I spent a year at Mount Holyoke College and visited Amherst often. And one of the first places I went to was for a visit to the house and museum of Emily Dickinson (and I was living at Dickinson House at Mount Holyoke, where the Centre for Women’s Studies resides).
I’ve always been intrigued by Emily Dickinson and this novel did not disappoint me. It achieves what for me is the trademark of great historical fiction, it makes historical characters and a time and place come to life, without becoming a textbook. It creates a sense of place and it submerges the readers in an era distant from their own.
The author provides enough detail of the period and places to transport us there, and in this case I felt the major strength of the novel was its psychological insights into the minds of the characters, Emily Dickinson and the fictional character of Ada Concannon. Each one of them take turns to tell the story from their point of view, in first person, present tense, and although the differences in language and education couldn’t be wider, the two women bond over a common interest in baking and a kindness of spirit and curiosity for the other’s world and life. Emily accepts and does not question Ada’s religious beliefs and what she sees as her superstitions, and Ada is non-judgemental about Emily’s rituals, reclusiveness and life-style.
The language captures beautifully Emily’s poetry and her creative process, and it reflects the differences between the two women and the other characters around them. The relationships between Emily and members of her family and friends are understated as it would correspond to the period and there are feelings and interests hinted at but never fully developed, in keeping with the sense of propriety of the era.
If Ada’s character is partly a way of providing an outsider’s perspective into Emily’s life, it also tells the story of Irish emigration to the US by sharing different experiences and very personal ones.
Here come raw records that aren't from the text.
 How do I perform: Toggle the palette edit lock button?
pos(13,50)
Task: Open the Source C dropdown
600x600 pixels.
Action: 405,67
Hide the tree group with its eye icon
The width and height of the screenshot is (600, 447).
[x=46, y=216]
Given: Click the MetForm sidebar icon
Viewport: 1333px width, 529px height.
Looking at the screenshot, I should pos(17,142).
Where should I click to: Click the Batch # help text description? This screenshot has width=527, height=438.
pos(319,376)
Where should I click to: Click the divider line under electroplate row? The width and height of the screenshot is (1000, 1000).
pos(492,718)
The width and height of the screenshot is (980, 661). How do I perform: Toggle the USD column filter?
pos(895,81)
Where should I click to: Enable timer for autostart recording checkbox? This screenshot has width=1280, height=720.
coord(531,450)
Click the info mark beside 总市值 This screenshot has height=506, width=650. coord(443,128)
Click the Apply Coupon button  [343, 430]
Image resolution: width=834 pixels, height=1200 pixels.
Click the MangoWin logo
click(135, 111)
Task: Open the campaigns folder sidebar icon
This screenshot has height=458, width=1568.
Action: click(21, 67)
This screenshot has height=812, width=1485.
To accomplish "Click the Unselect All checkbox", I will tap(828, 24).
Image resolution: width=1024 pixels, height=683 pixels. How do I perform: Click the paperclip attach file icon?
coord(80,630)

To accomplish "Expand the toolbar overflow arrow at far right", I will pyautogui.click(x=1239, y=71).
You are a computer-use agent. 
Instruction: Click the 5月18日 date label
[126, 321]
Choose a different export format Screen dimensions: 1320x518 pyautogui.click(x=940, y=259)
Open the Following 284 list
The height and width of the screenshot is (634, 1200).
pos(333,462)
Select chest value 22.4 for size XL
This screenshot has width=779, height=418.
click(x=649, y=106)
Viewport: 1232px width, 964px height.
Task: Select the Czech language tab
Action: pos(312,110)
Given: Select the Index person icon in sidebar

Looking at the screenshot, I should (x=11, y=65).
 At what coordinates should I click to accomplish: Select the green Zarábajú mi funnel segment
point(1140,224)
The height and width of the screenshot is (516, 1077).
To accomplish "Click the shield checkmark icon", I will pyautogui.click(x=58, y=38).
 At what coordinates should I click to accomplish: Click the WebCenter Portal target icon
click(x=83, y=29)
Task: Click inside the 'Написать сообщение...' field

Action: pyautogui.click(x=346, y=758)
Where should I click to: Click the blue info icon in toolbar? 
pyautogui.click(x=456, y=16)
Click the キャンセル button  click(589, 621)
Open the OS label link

Ada’s troubles also help highlight some of the difficulties women would have confronted at the time, and what the general attitude towards them might have been. Although these elements might be seen as detracting from the focus of the story I felt they created a more rounded reading experience.
I particularly enjoyed the amount of domestic detail, the cooking, the descriptions of smells, tastes, textures, colours that complement Emily Dickinson’s poetry. A book to be enjoyed slowly and savoured like the sweets the poet was so fond of.